La canciller de Colombia anuncia diálogo con Ecuador sobre aranceles
La escalada comercial entre Ecuador y Colombia comienza a mostrar señales de enfriamiento. En medio de la tensión generada por la imposición de un arancel del 30 %, los canales diplomáticos entre Quito y Bogotá se mantienen abiertos y activos, con la mira puesta en evitar un golpe mayor al intercambio comercial fronterizo.
La canciller colombiana, Rosa Villavicencio, confirmó que su país ya remitió una propuesta formal al Gobierno ecuatoriano, en la que se plantea una salida negociada que articula facilidades comerciales con compromisos en materia de seguridad. En declaraciones a Blu Radio, adelantó que ambos Estados trabajan en la coordinación de una reunión técnica que podría concretarse este mismo fin de semana.
El proceso no avanza en una sola vía. Tras recibir el planteamiento colombiano, Ecuador presentó una contrapropuesta que actualmente está bajo análisis. Las delegaciones buscan sentarse a la mesa, a más tardar en los próximos días, con el objetivo de acordar medidas conjuntas que frenen una escalada del conflicto y reduzcan el riesgo de impactos macroeconómicos en la región andina.

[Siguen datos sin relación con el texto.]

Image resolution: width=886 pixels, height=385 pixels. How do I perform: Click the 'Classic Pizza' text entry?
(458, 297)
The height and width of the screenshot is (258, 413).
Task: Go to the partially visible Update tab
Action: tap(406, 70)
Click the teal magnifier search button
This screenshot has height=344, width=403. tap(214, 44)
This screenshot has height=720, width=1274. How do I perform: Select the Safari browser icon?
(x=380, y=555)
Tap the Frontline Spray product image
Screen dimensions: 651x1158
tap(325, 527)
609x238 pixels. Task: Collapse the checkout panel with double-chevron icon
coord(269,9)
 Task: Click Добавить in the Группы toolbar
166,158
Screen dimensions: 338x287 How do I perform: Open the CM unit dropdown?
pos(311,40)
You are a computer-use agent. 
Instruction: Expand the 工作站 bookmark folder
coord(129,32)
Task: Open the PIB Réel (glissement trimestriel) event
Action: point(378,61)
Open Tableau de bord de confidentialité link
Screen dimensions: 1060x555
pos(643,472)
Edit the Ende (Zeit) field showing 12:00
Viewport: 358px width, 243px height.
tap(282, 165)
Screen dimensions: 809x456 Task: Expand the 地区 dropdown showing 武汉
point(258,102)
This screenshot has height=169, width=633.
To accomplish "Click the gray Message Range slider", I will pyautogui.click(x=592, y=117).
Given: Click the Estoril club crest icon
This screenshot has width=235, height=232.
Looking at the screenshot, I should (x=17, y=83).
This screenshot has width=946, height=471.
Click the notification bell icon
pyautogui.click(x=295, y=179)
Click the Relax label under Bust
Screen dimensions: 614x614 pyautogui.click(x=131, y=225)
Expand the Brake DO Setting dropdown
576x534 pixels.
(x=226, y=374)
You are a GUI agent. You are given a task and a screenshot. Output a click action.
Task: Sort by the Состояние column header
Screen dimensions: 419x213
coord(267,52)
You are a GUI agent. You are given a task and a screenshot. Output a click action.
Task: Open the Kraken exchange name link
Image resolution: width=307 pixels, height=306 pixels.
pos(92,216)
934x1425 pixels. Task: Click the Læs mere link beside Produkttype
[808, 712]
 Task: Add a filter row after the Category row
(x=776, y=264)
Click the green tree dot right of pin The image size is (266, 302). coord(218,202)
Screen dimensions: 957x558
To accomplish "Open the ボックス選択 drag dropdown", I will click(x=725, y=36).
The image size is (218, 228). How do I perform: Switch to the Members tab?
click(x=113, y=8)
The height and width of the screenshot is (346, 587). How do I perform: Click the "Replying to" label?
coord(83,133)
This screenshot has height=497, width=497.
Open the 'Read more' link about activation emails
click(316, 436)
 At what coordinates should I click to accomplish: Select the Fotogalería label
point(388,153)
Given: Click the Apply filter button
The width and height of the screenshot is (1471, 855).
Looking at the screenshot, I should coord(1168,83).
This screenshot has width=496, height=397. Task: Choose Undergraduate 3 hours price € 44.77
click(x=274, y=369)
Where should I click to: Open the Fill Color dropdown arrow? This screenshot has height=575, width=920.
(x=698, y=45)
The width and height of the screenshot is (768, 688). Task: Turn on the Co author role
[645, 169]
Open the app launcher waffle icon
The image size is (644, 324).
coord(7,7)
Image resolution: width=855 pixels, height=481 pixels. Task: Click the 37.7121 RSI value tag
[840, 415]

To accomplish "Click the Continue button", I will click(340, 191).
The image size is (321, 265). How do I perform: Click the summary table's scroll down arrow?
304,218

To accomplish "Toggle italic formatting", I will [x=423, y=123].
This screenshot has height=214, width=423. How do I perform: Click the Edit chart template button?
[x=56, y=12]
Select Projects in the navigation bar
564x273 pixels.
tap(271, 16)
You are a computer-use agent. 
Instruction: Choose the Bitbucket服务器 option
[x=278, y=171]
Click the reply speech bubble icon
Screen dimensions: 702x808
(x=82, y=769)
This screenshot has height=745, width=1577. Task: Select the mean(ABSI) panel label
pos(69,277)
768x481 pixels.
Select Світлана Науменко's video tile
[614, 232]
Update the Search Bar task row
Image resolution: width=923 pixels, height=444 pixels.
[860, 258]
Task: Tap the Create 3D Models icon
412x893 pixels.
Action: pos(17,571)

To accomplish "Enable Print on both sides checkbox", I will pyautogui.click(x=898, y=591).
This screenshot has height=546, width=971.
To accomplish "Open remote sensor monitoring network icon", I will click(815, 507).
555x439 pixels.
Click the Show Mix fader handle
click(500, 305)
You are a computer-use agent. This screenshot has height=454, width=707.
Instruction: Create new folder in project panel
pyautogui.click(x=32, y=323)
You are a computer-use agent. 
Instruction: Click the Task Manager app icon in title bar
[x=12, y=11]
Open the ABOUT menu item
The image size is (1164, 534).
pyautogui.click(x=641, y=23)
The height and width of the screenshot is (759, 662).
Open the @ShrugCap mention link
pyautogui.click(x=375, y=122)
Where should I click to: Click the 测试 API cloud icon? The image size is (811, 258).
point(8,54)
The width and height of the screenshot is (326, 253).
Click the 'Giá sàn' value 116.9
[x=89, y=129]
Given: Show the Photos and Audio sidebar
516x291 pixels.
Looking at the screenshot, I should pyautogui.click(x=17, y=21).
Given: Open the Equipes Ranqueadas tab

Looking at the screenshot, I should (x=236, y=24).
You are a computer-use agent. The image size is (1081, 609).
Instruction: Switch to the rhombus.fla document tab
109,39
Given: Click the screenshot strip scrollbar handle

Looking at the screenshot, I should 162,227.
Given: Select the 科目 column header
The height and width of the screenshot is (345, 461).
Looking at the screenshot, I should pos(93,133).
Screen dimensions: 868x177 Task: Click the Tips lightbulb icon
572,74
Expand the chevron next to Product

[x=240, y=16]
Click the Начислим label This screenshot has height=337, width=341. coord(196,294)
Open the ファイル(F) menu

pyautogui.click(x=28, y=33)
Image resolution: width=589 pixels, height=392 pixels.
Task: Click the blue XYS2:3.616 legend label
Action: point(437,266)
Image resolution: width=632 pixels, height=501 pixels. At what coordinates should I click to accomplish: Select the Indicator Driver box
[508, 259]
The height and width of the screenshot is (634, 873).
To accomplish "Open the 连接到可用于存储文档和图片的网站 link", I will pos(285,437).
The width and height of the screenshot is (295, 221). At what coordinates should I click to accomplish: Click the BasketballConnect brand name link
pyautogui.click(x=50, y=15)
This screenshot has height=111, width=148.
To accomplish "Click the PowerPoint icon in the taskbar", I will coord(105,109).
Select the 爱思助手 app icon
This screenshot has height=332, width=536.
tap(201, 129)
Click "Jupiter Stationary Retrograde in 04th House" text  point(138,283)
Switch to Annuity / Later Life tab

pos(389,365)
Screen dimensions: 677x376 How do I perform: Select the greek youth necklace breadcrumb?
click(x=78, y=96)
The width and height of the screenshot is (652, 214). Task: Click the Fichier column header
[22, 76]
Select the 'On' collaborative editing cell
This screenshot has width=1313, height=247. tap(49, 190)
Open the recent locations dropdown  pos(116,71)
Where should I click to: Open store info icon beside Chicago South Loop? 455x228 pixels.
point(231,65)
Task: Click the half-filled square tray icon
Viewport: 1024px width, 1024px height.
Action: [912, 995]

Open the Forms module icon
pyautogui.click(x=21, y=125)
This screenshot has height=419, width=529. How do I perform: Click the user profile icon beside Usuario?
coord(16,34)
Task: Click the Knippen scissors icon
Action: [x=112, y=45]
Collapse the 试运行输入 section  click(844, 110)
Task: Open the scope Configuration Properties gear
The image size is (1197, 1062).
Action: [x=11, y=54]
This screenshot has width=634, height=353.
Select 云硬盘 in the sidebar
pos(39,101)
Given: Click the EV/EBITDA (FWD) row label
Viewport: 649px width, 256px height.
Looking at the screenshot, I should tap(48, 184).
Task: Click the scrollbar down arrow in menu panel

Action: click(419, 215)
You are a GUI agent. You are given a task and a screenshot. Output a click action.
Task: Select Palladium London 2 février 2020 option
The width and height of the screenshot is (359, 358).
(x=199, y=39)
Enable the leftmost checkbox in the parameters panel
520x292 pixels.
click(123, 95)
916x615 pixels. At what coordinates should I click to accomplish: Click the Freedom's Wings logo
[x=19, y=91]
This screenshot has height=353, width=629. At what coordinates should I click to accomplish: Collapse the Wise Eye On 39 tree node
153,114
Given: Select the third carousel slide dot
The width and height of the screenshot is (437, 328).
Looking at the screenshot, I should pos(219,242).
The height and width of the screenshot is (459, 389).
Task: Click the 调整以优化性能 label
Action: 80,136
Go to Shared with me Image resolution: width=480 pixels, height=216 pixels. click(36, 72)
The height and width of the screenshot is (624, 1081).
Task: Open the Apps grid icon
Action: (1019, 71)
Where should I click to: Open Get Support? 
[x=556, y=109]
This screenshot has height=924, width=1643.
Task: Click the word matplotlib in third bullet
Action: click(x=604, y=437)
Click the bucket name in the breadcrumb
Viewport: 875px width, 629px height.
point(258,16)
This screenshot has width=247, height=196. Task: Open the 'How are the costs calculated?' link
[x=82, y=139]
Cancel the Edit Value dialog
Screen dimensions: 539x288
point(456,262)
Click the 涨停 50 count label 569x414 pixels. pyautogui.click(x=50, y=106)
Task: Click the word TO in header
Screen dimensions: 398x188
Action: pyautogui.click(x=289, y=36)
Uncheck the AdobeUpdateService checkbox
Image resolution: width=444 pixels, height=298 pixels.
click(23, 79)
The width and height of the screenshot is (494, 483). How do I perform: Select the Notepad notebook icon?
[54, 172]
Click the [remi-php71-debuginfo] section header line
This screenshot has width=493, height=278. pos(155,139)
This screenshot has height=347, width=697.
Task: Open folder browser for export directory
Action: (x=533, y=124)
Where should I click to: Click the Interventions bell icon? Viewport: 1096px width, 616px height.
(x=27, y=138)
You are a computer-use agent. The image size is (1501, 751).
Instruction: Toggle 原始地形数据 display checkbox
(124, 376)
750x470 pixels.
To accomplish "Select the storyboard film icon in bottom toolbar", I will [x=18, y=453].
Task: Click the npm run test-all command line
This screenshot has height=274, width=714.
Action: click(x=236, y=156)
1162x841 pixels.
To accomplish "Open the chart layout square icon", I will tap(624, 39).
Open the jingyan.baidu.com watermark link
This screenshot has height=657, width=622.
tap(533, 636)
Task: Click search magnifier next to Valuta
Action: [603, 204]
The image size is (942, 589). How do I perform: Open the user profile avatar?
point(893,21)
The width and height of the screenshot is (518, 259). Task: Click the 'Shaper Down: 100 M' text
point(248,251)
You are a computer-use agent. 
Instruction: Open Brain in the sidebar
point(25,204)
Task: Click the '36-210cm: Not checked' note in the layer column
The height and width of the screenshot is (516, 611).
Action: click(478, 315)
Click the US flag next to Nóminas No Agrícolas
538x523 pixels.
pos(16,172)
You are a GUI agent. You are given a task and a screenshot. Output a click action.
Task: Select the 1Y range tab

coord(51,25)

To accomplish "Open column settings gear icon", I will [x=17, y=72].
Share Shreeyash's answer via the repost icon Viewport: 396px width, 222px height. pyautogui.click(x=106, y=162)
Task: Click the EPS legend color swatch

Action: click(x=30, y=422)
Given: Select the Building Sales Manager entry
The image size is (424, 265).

Desde Bogotá, la posición es directa: existe apertura para desmontar los gravámenes anunciados sobre productos ecuatorianos, siempre que haya reciprocidad por parte del Ejecutivo de Daniel Noboa. La apuesta es restablecer reglas claras y devolver certidumbre a un flujo comercial que hoy opera bajo un clima de inestabilidad regulatoria.
El trasfondo del conflicto se remonta a la decisión de Ecuador de aplicar una tasa de seguridad del 30 % a las importaciones colombianas, medida que Quito justificó como una respuesta a la insuficiente cooperación en el control fronterizo, clave para contener al crimen organizado y al narcotráfico.

Daniel Noboa, presidente de Ecuador.
Mientras la diplomacia intenta recomponer el tablero, los efectos ya se sienten en el terreno. Exportadores ecuatorianos y actores logísticos advierten que, aun sin la aplicación total de las medidas, el comercio en la franja fronteriza enfrenta retrasos, mayores costos operativos y un riesgo creciente de informalidad y contrabando.